## SELECTED TEXT

--- begin ---

Putin bears responsibility for ‘war crimes’ in Ukraine, says Scholz

Russian President Vladimir Putin is responsible for war crimes in Ukraine that have already left thousands of civilians dead, German Chancellor Olaf Scholz said Tuesday.

German Chancellor Olaf Scholz (SPD) holds a press conference in Berlin on April 19th.
German Chancellor Olaf Scholz (SPD) holds a press conference in Berlin on April 19th. Photo: picture alliance/dpa/Reuters/Pool | Lisi Niesner

“Russia’s invasion of Ukraine remains a blatant breach of international law,” Scholz told reporters following virtual talks with Western leaders on the conflict.

“The killing of thousands of civilians as we have seen is a war crime for which the Russian president bears responsibility,” he said.

“We feel immense grief for the victims and also, it must be said, great anger towards the Russian president and this senseless war.”

Scholz, who is facing growing pressure at home to authorise sending heavy weapons to Ukraine, said a “new phase” had begun in the conflict with Russia’s fresh offensive in eastern Ukraine. 

But despite being repeatedly pressed by reporters on the question of sending tanks, fighter jets or other heavy weapons, Scholz remained vague.

The Social Democrat reiterated that NATO would not get involved in the conflict, but said Western allies were united in their resolve to support Ukraine.

Germany has already shipped anti-tank weapons, surface-to-air missiles, ammunition and other defensive weapons to Ukraine.


Scholz’s government has also pledged more than a billion euros in financial aid for Ukraine so that the government in Kyiv can buy the weapons it needs to fight back.

But Scholz said Germany would not “go it alone” on weapons, and that any decisions would be made in close cooperation with “friends and allies”.

--- end ---

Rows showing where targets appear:
--- begin ---

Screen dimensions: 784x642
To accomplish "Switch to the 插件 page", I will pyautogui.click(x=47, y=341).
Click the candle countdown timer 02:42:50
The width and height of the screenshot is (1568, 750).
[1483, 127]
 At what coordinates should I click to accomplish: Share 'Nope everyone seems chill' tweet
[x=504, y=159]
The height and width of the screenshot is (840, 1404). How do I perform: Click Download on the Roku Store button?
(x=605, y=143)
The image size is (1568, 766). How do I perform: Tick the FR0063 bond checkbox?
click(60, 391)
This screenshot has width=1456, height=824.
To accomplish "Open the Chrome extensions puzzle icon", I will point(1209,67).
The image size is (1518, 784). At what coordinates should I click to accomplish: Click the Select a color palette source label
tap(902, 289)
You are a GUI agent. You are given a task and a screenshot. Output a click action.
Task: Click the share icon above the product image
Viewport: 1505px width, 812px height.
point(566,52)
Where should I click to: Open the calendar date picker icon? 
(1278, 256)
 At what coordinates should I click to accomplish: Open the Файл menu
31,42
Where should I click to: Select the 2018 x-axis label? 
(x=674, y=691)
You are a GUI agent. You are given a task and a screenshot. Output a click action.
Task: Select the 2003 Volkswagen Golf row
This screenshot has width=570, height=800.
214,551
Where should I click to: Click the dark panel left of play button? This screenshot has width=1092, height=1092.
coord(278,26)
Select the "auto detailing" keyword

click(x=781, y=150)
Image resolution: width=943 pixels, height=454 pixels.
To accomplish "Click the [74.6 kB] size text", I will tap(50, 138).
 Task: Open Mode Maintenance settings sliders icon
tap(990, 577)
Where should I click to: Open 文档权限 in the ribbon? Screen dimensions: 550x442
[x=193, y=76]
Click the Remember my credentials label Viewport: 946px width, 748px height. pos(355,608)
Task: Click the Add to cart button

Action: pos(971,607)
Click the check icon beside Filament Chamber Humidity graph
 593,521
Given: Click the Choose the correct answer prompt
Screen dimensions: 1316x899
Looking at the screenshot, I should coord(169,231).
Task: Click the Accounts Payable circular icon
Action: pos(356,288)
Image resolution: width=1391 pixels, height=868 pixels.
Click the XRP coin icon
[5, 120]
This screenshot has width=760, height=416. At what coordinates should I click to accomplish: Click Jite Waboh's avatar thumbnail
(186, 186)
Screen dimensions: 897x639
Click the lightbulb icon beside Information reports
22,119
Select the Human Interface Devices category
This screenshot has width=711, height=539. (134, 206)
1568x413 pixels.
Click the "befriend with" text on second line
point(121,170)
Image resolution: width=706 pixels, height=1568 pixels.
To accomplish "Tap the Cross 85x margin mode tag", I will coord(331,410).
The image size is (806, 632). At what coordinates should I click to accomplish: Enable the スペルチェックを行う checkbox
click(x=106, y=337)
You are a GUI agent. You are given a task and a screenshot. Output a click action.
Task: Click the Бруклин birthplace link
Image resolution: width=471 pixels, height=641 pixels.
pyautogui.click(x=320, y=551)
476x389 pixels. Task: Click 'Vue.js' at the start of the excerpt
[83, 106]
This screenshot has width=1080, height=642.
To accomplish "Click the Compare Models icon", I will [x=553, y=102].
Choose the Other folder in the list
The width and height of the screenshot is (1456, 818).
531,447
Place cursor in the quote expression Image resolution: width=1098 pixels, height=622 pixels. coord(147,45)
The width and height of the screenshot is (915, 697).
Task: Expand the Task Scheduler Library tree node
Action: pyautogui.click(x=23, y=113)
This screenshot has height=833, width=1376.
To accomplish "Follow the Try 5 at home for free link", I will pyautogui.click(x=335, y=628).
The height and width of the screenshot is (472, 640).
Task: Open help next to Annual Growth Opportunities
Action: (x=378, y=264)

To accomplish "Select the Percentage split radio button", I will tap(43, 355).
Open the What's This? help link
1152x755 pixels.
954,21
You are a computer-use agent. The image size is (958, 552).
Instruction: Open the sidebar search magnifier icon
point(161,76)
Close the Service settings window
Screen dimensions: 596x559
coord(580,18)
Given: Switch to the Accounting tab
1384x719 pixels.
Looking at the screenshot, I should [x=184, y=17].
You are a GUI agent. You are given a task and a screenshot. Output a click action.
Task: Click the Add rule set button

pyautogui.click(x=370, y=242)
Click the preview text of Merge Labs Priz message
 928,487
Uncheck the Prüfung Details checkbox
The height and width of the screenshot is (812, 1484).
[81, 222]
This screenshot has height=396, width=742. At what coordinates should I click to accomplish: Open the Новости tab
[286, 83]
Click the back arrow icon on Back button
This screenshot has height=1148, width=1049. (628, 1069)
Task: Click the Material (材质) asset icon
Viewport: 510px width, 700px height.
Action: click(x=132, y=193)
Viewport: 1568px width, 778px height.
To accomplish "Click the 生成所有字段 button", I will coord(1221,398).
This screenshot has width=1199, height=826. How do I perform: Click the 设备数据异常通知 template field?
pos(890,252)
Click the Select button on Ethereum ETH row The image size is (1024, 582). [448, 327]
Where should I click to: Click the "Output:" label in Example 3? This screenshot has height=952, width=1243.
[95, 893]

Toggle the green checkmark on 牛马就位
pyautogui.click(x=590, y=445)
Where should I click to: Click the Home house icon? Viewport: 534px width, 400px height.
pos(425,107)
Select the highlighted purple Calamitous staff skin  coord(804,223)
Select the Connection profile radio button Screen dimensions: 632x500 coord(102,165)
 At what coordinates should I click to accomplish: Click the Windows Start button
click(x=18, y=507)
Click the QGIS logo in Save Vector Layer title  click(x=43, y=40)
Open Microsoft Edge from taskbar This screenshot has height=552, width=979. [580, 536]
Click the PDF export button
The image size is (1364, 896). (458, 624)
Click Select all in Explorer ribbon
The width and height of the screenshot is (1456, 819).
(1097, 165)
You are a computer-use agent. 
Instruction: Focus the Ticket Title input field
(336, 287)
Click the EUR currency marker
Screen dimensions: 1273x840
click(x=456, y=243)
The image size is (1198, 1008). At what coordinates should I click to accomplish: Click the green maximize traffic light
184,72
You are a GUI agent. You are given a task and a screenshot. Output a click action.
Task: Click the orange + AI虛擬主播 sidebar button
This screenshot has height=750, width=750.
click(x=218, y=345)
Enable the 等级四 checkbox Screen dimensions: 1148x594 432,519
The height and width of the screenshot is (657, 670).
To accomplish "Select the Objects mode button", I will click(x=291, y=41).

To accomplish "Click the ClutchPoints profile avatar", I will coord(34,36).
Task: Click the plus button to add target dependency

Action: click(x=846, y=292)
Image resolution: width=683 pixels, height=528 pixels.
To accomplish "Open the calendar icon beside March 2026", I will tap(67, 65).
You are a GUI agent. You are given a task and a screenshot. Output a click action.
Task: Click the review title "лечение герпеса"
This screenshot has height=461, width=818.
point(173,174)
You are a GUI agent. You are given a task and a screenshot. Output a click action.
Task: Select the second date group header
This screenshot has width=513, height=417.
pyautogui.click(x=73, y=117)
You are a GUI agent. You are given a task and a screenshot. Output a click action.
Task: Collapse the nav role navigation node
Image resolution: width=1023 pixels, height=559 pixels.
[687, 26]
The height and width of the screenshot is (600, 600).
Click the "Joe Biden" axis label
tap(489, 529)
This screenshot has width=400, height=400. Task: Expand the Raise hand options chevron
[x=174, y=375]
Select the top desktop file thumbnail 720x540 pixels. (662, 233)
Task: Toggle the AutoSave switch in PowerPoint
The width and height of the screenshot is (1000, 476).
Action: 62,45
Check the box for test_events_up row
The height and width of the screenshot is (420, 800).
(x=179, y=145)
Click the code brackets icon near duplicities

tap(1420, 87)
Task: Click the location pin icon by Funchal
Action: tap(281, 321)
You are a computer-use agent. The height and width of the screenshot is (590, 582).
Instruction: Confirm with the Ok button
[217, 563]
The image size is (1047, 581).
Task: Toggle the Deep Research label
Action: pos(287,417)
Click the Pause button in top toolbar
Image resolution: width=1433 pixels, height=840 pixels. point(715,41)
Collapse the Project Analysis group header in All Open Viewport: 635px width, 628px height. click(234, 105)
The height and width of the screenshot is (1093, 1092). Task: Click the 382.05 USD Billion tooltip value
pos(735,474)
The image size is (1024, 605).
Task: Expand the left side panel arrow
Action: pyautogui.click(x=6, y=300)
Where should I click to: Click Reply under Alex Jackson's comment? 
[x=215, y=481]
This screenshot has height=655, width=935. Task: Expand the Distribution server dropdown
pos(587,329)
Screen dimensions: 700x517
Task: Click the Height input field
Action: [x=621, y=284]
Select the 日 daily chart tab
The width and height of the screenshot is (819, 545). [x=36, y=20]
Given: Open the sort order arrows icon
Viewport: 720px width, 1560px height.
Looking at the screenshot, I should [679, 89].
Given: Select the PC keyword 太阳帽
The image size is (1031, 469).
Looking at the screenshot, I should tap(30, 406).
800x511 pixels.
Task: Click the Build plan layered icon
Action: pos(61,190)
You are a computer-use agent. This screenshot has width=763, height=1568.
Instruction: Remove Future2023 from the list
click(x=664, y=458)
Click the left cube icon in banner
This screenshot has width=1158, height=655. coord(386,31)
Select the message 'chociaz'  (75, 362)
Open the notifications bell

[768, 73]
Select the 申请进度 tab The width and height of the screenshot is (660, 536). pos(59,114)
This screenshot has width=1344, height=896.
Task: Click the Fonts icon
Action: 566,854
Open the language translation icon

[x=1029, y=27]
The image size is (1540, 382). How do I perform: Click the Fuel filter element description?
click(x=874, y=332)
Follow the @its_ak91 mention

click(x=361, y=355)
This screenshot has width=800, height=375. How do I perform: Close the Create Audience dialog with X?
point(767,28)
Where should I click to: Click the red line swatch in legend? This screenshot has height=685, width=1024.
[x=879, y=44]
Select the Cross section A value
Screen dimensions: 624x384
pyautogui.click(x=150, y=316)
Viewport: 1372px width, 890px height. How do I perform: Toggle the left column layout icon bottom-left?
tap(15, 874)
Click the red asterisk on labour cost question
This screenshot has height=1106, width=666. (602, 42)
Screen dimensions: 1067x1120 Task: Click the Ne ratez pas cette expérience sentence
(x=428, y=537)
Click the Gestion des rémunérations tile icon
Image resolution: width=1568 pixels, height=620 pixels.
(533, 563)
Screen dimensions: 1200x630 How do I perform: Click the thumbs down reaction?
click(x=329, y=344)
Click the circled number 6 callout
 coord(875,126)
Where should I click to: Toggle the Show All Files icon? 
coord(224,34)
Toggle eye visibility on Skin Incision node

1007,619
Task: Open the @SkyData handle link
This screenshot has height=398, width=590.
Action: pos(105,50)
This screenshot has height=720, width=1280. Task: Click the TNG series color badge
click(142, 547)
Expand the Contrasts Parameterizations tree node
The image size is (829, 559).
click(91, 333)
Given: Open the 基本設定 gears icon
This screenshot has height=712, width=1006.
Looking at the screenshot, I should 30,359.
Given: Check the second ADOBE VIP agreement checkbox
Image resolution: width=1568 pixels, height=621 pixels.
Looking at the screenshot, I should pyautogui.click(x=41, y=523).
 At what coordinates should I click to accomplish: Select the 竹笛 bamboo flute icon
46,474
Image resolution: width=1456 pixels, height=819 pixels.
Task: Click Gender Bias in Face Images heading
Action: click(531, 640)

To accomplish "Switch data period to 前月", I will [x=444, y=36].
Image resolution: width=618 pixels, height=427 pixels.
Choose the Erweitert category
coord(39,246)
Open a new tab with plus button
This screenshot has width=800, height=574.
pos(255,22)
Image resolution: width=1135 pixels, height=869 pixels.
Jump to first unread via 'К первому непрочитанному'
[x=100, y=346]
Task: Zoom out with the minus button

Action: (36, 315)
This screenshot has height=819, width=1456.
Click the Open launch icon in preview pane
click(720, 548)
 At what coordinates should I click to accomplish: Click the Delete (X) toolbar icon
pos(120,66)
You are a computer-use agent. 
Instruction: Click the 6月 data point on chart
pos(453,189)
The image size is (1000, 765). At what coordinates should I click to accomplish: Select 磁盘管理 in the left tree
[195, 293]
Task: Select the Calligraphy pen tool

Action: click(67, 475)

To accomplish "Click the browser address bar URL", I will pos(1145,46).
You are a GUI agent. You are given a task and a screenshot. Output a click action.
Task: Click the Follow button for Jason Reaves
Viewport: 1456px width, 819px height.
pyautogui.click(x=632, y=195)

--- end ---

## SET PROBLEM
Rewrite the paragraph of the article on Scholz and Ukraine that begins "Scholz, who is facing growing pressure" as a short bulleted list that keeps its main facts.

## THE RESPONSE
- Scholz is under growing pressure at home to authorize sending heavy weapons to Ukraine.
- He said the conflict had entered a "new phase."
- That phase began with Russia's fresh offensive in eastern Ukraine.